Total current in the electroanalytical data is assumed to be consisting of three main constituents: faradaic current, step charging current and induced charging current. Both charging currents can cause an interfering effect on precise determination of faradaic currents, and hence insert direct effects on sensitivity and detection limit of the electroanalytical techniques. Despite the widespread techniques introduced until now, the extraction of the net faradaic current from total current still remains a challenge. By using multivariate curve resolution-alternating least square (MCR-ALS) as a powerful curve resolution-based chemometrics method, a straightforward method has been introduced for resolving faradaic current from the two types of charging currents (step charging current and induced charging current) in single potential step and staircase cyclic voltammetric methods [1]. By simultaneous analyses of the current data matrices for different electrochemical systems, the three sources of current were successfully identified and their contributions in the total signal were easily calculated.
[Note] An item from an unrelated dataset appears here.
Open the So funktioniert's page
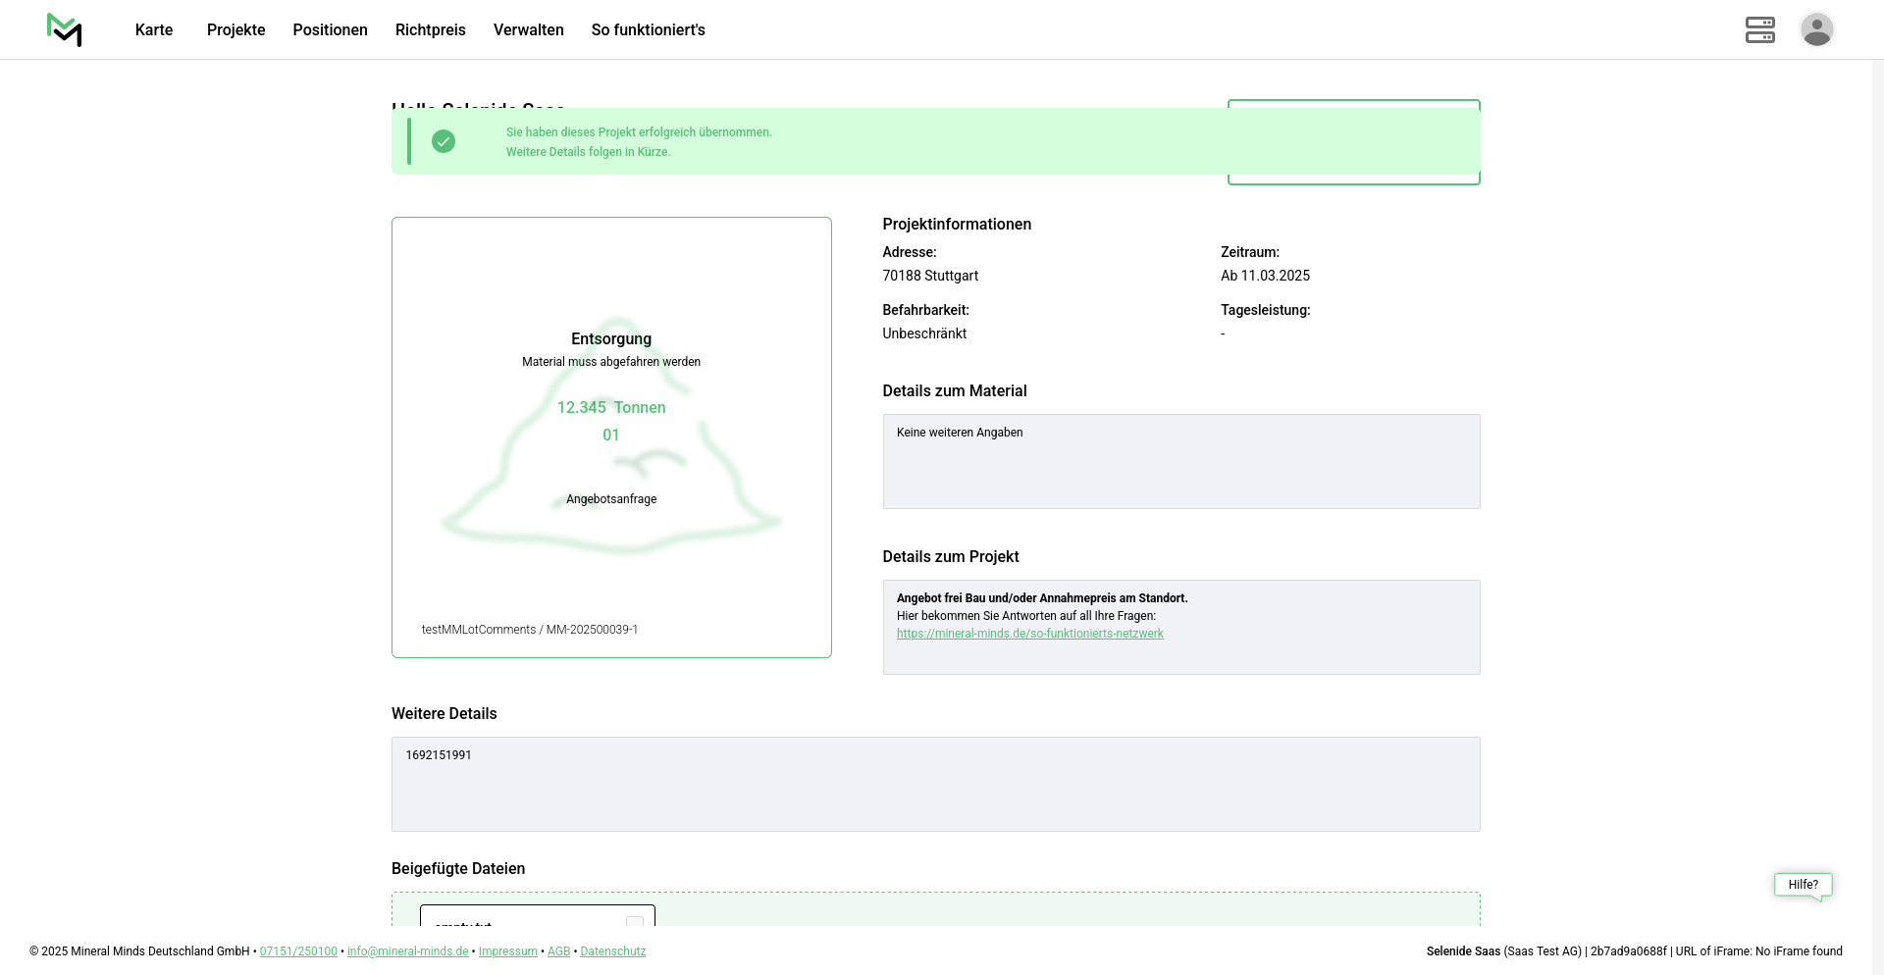Viewport: 1884px width, 975px height. 648,30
We show that the suggested method can be used to estimate the cell-time constant. Also, by monitoring the changes in the net faradaic current as function of the concentration of analyte, one can derive calibration curve at early time of experiment with higher sensitivity comparing to conventional method [2]. Moreover, this method allowed us to investigate the effects of the type of electrode and the nature of supporting electrolyte on the contribution of charging current in total current [3].